**Exercise objective**
Within the data that follows, set down exactly the lines from the one containing "Where should I click to: Expand" through the one containing "Viewport: 1052px width, 684px height.", both ends included.

Stored data entries
______

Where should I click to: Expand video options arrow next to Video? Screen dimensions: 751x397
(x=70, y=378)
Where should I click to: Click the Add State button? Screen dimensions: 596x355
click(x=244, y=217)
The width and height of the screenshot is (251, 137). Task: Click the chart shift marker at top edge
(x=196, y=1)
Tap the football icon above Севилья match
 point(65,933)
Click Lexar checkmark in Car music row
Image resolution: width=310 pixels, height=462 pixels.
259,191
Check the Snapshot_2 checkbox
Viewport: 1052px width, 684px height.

______

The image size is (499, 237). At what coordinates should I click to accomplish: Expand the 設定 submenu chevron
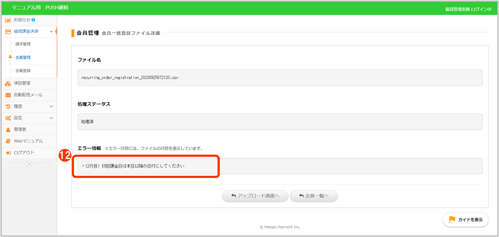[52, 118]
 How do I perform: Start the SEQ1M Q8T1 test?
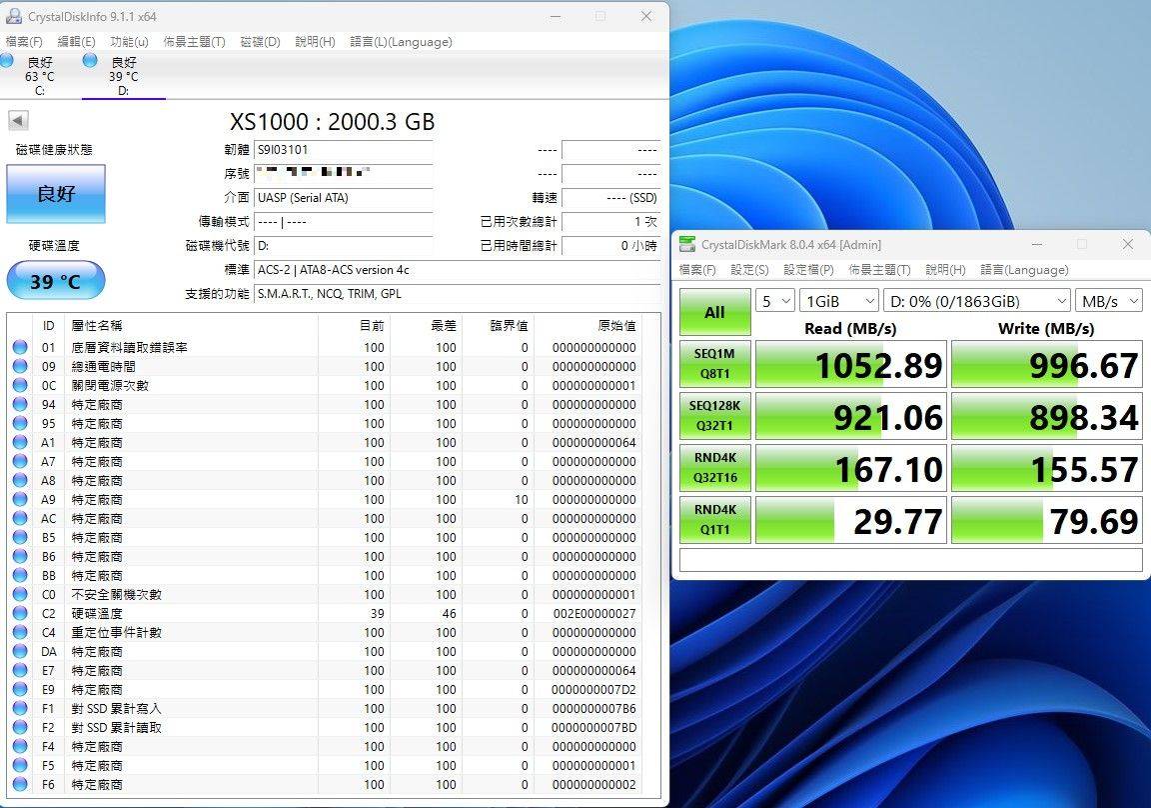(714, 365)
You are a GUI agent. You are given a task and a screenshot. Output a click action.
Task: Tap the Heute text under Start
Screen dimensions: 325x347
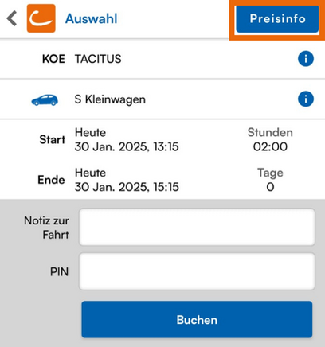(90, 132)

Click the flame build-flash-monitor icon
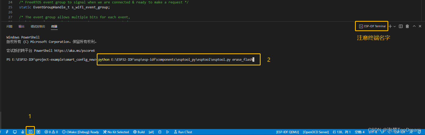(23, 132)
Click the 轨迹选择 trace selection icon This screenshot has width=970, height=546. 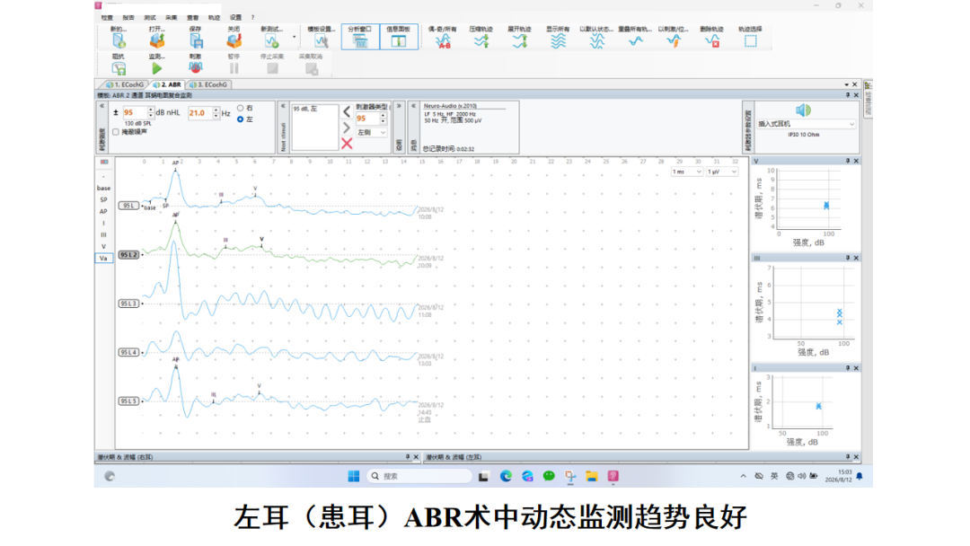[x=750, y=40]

______

**Finished task**
Where should I click to: Expand video options arrow next to Video? Screen dimensions: 751x397
(x=70, y=378)
Where should I click to: Click the Add State button? Screen dimensions: 596x355
click(x=244, y=217)
The width and height of the screenshot is (251, 137). Task: Click the chart shift marker at top edge
(x=196, y=1)
Tap the football icon above Севилья match
 point(65,933)
Click Lexar checkmark in Car music row
Image resolution: width=310 pixels, height=462 pixels.
259,191
Check the Snapshot_2 checkbox
Viewport: 1052px width, 684px height.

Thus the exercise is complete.